For lighttpd to satisfy the standards regarding hostnames, the only thing it should comply with is the HTTP specification for the host portion of a URI. The HTTP 1.1 specification references RFC 2396 for this, which defines the host portion of an HTTP URI as complying with section 3 of the DNS specification in RFC 1034, which in turn says letters, numbers and hyphen with no label being more than 63 characters and the entire name being no more than 255 characters.

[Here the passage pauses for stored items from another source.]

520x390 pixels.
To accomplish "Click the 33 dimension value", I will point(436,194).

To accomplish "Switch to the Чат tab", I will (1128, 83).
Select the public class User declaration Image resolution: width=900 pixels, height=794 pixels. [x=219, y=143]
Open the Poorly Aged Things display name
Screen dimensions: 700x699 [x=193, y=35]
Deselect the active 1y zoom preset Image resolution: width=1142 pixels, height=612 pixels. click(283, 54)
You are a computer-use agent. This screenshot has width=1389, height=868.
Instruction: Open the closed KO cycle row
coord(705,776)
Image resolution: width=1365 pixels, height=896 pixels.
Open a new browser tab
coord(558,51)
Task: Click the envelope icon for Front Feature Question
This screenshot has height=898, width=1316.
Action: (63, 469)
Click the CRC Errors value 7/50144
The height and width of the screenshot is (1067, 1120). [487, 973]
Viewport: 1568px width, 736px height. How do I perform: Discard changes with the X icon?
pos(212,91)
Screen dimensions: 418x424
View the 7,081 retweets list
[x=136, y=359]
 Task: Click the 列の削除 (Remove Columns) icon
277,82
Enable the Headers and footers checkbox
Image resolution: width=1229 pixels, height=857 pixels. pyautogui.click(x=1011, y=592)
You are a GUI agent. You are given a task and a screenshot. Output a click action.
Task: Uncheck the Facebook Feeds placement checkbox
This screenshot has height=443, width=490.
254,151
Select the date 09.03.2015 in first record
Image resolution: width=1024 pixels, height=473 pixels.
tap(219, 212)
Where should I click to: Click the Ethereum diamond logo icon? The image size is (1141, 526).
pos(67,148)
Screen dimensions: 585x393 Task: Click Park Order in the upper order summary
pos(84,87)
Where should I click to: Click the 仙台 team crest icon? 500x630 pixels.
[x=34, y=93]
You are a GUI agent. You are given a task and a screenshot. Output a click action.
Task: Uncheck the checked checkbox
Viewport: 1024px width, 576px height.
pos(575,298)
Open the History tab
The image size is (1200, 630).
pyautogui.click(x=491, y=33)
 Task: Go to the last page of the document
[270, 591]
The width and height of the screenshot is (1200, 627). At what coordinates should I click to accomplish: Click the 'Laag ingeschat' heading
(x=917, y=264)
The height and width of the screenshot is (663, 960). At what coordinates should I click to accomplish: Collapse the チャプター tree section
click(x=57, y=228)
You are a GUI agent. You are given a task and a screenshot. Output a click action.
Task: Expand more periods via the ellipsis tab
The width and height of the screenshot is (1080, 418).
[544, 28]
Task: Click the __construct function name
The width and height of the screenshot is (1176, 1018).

Therefore, by this definition "_" is invalid.
However, RFC 2396 was obseleted in 2005 by RFC 3986 which extends the set of characters that are valid in the host portion of a URI to:
A-Z / a-z / 0-9 / "-" / "." / "_" / "~" / "!" / "$" / "&" / "'" / "(" / ")" / "*" / "+" / "," / ";" / "=" and a "%" followed by two hex digits.
No updates to HTTP have been published since then, and I'm not sure what the rules are - if RFC A references RFC B which is obseleted by RFC C, does that mean applications conforming to RFC A now must comply with RFC C? If so, "_" should be allowed.
From a practical standpoint, lighttpd can run on a local Windows network and URLs can contain Windows hostnames instead of DNS names, so I think it should be supported.
Updated by Anonymous about 17 years ago
'''This is my case:'''
I use willcard dns record to all my subdomains. I have a free forum creating site, and the users can put "_" in theirs forum name, who will be the name of subdomain. (my_forum.mysite.com)
Maybe its my fault to allowed that.. but it's works.
With apache works too.. i thinking on change to "-", but i have a loot of subdomains in this case and more then 20 billions pageviews per month. It will be a loot of trouble to change..
Its a practical case, and i cannot use lighty because this.. falling back to apache.
Examples:
http:// gg_lunaticos dot queroumforum dot com http:// escorts_pt dot queroumforum dot com http:// dj_victor_x_forum dot iwannaforum dot com
Thanks and sorry for bad english.
-- tiagofischer
Updated by Anonymous about 17 years ago
Can you show me where i need to change this in the source?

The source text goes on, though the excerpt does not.